If you want to chase higher returns, you must accept the higher risk that goes with them.

  • Dividend-yielding stocks can be risky, because a stock grows (or falls) as the business grows (or falls). Remember, any dividends a company pays out reduce its assets and future earning power. As you will know if you have been reading our articles regularly, you will be rewarded by a well-planned and patient ‘buy, hold and re-balance’ strategy.
  • A high-yield bond is like making a loan with interest, but the quality can be poor. As markets change, you could find yourself locked into a low interest rate. And, if the borrower defaults, you lose everything.

We therefore recommend you take any risks on the stock (equity) side of your portfolio, offsetting the risks with high quality, fixed income, short-to mid-term bonds.

You’d be barking not to.

But don’t just take our word for it.
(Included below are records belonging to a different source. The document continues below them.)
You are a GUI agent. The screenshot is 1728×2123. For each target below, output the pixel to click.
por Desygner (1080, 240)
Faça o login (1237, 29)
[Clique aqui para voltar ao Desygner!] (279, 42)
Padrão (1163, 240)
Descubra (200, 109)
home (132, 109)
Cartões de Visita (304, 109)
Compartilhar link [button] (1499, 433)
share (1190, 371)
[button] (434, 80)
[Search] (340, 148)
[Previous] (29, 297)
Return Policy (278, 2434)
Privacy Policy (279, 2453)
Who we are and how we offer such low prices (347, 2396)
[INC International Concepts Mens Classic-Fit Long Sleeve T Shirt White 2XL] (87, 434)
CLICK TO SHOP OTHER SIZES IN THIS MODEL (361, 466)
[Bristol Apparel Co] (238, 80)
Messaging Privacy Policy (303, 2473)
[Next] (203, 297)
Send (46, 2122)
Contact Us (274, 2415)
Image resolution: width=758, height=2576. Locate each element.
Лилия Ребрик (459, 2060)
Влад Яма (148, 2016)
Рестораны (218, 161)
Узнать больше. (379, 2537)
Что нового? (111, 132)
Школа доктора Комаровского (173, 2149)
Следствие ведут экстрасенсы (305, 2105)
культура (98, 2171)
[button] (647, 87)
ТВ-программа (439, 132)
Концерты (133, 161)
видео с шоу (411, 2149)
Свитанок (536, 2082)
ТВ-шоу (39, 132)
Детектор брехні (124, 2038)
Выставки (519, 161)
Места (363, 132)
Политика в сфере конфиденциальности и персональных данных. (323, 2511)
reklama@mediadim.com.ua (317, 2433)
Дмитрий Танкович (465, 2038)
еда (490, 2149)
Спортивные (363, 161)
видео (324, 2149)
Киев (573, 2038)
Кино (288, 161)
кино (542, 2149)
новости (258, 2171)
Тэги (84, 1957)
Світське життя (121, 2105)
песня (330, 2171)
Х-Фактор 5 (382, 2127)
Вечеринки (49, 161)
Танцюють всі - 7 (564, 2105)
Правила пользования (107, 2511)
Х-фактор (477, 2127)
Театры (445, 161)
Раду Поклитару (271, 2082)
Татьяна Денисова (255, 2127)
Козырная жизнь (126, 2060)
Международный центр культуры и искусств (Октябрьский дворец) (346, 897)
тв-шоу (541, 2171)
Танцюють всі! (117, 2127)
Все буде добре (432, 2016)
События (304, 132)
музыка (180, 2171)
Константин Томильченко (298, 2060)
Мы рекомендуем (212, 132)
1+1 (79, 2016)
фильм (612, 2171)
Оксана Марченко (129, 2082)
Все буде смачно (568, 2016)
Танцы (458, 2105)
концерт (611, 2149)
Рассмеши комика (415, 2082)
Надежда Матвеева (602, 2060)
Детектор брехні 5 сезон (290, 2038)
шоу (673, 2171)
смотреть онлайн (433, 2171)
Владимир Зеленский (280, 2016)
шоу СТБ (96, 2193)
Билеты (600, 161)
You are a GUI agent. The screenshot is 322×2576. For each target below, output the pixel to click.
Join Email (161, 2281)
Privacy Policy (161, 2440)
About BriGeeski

Here’s how Vanguard describes total return investing:

“Many investors focus on the yield or income generated from their investments as the foundation for what they have available to spend… The challenge today, and going forward, is that yields for most investments are historically low… We conclude that moving from an income or ‘yield’ focus to a total-return approach may be the better solution.”

Source: Total-return investing: An enduring solution for low yields


Whatever happens, you need an investment strategy that will withstand the ebbs and flows of the marketplace. So:

  • Don’t just look at the anticipated income or yield
  • Don’t focus only on cashflow in retirement, if that means you pay higher tax
  • Don’t depend on stocks or bonds alone

Remember, the precise investment strategy that’s right for you will depend on your own personal circumstances.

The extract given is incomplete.